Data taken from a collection
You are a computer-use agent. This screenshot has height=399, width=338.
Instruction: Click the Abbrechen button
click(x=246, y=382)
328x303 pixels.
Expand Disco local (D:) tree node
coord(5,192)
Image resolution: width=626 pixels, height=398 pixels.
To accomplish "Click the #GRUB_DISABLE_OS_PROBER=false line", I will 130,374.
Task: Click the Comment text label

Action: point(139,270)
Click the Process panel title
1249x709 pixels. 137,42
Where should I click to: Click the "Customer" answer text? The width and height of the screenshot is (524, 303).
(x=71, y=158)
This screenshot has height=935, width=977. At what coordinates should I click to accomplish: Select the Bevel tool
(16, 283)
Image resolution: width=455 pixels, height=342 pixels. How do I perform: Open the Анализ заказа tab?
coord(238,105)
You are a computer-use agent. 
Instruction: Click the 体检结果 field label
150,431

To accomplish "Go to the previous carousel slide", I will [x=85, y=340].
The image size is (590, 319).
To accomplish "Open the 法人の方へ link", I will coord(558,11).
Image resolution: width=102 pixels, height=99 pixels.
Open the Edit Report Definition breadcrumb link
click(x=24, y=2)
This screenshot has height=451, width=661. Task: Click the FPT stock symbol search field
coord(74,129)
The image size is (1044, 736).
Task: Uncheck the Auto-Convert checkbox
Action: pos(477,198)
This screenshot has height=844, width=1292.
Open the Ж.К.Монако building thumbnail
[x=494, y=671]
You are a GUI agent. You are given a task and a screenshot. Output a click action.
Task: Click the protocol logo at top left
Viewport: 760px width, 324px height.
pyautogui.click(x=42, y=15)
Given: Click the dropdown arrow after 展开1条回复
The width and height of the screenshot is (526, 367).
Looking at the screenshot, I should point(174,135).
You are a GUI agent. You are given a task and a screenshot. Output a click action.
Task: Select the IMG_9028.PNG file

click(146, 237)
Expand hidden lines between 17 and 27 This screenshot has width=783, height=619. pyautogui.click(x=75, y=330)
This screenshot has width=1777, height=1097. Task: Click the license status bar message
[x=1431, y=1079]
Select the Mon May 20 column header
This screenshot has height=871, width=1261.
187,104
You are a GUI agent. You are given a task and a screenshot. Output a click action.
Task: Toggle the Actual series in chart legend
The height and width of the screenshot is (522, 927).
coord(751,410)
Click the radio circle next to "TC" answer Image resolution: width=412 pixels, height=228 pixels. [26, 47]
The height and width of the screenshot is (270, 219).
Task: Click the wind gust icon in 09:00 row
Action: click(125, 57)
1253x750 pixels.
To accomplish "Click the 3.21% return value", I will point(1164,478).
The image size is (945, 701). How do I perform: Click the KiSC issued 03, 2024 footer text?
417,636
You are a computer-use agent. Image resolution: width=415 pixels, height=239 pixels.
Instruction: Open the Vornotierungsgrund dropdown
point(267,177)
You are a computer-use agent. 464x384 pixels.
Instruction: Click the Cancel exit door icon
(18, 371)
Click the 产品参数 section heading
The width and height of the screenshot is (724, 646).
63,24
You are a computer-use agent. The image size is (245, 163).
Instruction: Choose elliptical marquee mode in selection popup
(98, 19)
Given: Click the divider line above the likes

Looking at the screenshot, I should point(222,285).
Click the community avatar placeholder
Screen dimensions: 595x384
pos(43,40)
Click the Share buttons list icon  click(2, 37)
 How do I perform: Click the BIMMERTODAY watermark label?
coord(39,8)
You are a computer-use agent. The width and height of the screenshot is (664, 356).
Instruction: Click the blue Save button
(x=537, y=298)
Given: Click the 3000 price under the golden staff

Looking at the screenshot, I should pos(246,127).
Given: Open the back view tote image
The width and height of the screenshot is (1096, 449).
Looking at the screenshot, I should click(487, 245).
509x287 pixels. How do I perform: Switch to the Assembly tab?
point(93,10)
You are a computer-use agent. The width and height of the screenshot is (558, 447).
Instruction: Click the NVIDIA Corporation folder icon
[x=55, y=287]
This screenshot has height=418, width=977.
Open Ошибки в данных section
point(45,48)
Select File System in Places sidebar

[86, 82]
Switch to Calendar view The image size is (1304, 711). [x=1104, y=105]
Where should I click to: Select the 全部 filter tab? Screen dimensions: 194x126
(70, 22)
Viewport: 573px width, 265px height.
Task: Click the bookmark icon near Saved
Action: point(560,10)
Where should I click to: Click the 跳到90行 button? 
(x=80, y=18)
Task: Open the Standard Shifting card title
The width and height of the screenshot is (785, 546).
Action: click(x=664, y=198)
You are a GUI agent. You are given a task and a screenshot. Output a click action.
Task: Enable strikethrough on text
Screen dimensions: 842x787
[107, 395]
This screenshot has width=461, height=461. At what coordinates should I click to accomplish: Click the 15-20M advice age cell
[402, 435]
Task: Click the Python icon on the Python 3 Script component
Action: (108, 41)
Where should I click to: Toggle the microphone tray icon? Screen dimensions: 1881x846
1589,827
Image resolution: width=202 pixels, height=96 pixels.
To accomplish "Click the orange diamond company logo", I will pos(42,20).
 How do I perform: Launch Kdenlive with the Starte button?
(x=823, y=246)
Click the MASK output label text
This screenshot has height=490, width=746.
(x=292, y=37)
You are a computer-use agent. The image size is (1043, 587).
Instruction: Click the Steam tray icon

- GOAL: How many of the lines above contain the string "icon"? Reply with the number alone.

- THE OUTPUT: 8